Tabernacle greatly increased during the year [in the hearts of a few ambitious elders and deacons, seemingly with almost no others], so much so that when the subject was approached at the elders' meeting, held on Friday, Sept. 1, 1916, it was unanimously agreed to hold a special elders' meeting on Saturday afternoon and evening, Sept. 16, to go fully into the question. [Above we showed how H.J.S. used Bro. Thackway as a catspaw to arouse the elders' interest.]

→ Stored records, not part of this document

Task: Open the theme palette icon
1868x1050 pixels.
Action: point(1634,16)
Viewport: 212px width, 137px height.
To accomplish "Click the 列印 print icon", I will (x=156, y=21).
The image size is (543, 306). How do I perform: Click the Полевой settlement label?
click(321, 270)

"16, Sept., 1916. At this meeting, Bro. Hemery suggested that, as the question of the office of Assistant Pastor was involved, he would willingly retire during part of the proceedings, but at the unanimous request of the elders he remained in the chair. A resolution submitted to the meeting was carried UNANIMOUSLY—the chairman not voting. It was suggested that a majority and minority report be drawn up for submission to Bro. Russell for the expression of his mind upon the matter. [This proves that the elders were not unanimous on changing matters.]

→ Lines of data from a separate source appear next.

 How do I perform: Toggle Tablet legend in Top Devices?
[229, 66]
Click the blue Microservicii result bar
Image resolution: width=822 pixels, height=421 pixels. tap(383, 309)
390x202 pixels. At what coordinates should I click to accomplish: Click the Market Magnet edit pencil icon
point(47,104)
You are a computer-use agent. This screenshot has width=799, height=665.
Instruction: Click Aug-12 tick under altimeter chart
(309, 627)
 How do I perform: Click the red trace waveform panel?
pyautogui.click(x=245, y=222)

"21, Oct., 1916. A majority Report, including a Resolution proposed by myself and seconded by Bro. Crawford and signed by eleven out of eighteen elders, was sent to Bro. Russell, a copy of which you have seen.


"If you will kindly note carefully the various dates mentioned in the present communication, you will observe that—so far as is known to me—[?] the first suggestion of alteration in policy came from Bro. Russell himself in his letter dated Oct. 22, 1915. [This statement is out of harmony with the facts of the case; for before his letter was received, the elders, as H.J.S. above showed, discussed the question Oct. 22, 1915.] The obligations referred to in that letter could not be the financial obligations, as these were all [?] undertaken by the Congregation on Aug. 8, 1915, and Bro. Russell advised. [Above we showed that there were financial obligations, e.g., the mortgage, that the



Ecclesia had not assumed; and that undoubtedly our Pastor wished the Ecclesia to assume this so as to relieve the Society amid its heavy financial obligations, while contributions were decreasing.] Had I not been aware of the foregoing facts, I should not have acted as I did, but in the circumstances I feel I was entirely justified.

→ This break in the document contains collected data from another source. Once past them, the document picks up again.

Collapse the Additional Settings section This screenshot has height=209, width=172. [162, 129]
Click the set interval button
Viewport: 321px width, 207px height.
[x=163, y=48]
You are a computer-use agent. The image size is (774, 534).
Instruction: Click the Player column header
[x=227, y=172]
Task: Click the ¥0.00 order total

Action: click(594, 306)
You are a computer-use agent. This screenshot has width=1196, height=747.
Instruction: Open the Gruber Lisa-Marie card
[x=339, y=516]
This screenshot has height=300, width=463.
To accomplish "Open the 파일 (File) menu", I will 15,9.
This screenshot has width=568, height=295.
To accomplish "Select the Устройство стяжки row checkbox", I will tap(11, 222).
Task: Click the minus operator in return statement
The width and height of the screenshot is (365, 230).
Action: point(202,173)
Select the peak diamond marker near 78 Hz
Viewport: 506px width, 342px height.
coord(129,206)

As we read this letter we saw at once through its sophistries: and H.J.S.'s attempt to palm himself off as a faithful representative seeking to carry out the supposed wishes of "that Servant"—to be freed from controllership of the Tabernacle arrangements—while actually betraying him, disgusted us. This made us give him up as unhelpable by us; for the hypocrisy of the letter was too transparent to have any other effect. From that time on we expected one evil thing after another from him, and our expectations were not unrealized.


The Bethel and Tabernacle offenses of the two and their persistent opposition to us in our loving efforts to right British matters, culminating in their attempt to apply Matt. 18: 15-18 to us for our official acts against them, as the Society's special representative, finally forced us to dismiss them as managers, as a necessary remedy for the British situation. The Church knows the rest: How J. F. R. busy-bodied, among other things, appointed, to judge on the facts as between them and us, an Investigation Commission, that justified us and condemned the two managers respecting both the Bethel and Tabernacle matters; how J. F. R. with characteristic arbitrariness and self-opinionatedess rejected his own Commissioner's findings; how he sided with the dismissed managers as against us; how he sought to reinstate them; how the Lord prevented his setting aside our solution of the British situation; and how J. F. R., as a smoke screen to hide his own usurpations, misrepresented the British situation in Harvest Siftings, to the whole Church. Does anyone



wonder how J. F. R., who knew the above-stated facts as to the wrong-doings of these two managers, could have taken sides with them as against us, whom, next to our Pastor, he once considered his best friend? The answer is simple: "Birds of a feather flock together." He was guilty of similar wrongs; therefore as their soul-mate he instinctively felt his heart kinship to them and his hostility to us, who opposed the usurpations of him and them alike. Hence, in the battle that we were waging for Truth and Righteousness against Revolutionists in their rebelling against the Lord's arrangements given through "that Servant" (Ps. 107:11), he instinctively felt that we must be crushed, if he would retain the fruits of his usurpations, and, of course, took the side of his like-minded and like-acting fellow-revolutionists! In this spirit he wrote Harvest Siftings, which, because of its gross wickedness, will be an eternal monument to his infamy; for it is one of the main features of that smiting referred to in Matt. 24: 48-51.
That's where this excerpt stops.